__About this task__:
With pictures omitted, restate the data word for word.

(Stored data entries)
####

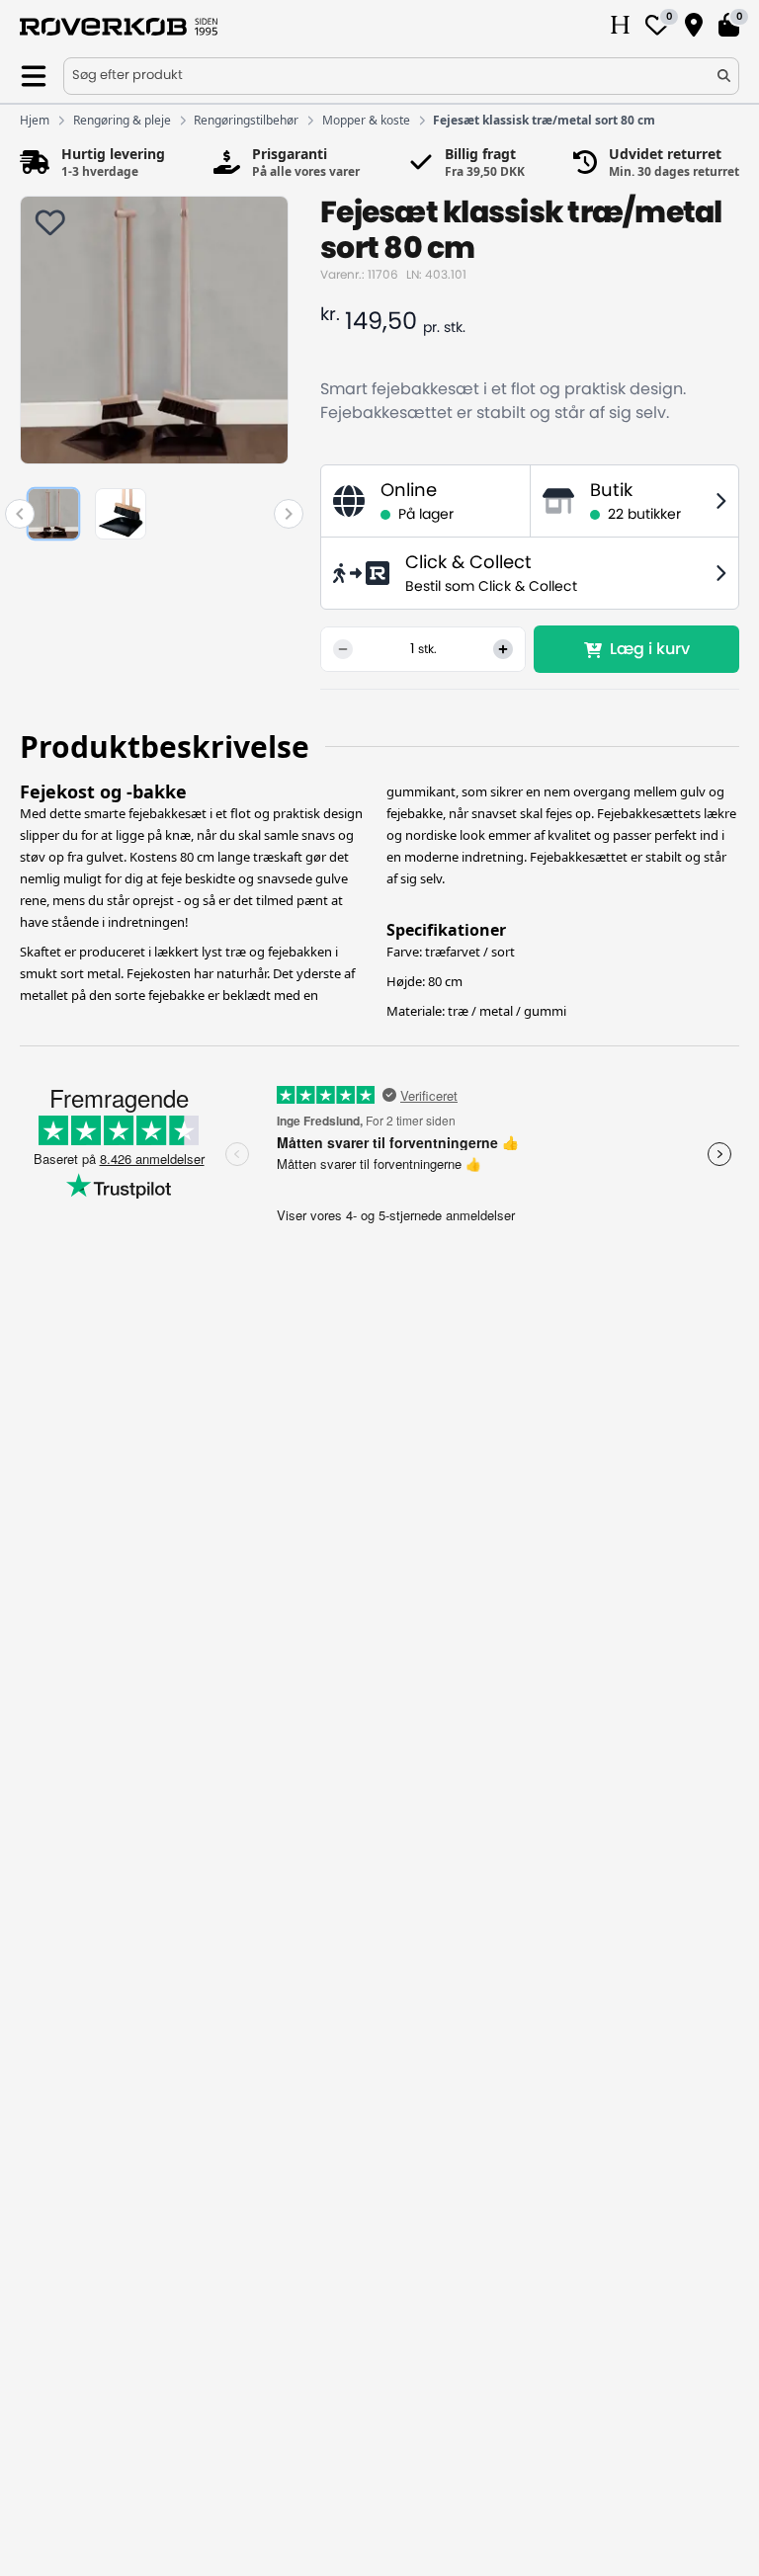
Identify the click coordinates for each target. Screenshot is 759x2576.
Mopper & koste (366, 120)
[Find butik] (694, 27)
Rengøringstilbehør (246, 120)
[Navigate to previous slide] (20, 514)
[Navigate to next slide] (288, 514)
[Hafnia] (620, 27)
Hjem (34, 120)
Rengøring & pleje (122, 120)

####

__Expected answer__:
Identify the click coordinates for each target. Screenshot is 759x2576.
Mopper & koste (366, 120)
[Find butik] (694, 27)
Rengøringstilbehør (246, 120)
[Navigate to previous slide] (20, 514)
[Navigate to next slide] (288, 514)
[Hafnia] (620, 27)
Hjem (34, 120)
Rengøring & pleje (122, 120)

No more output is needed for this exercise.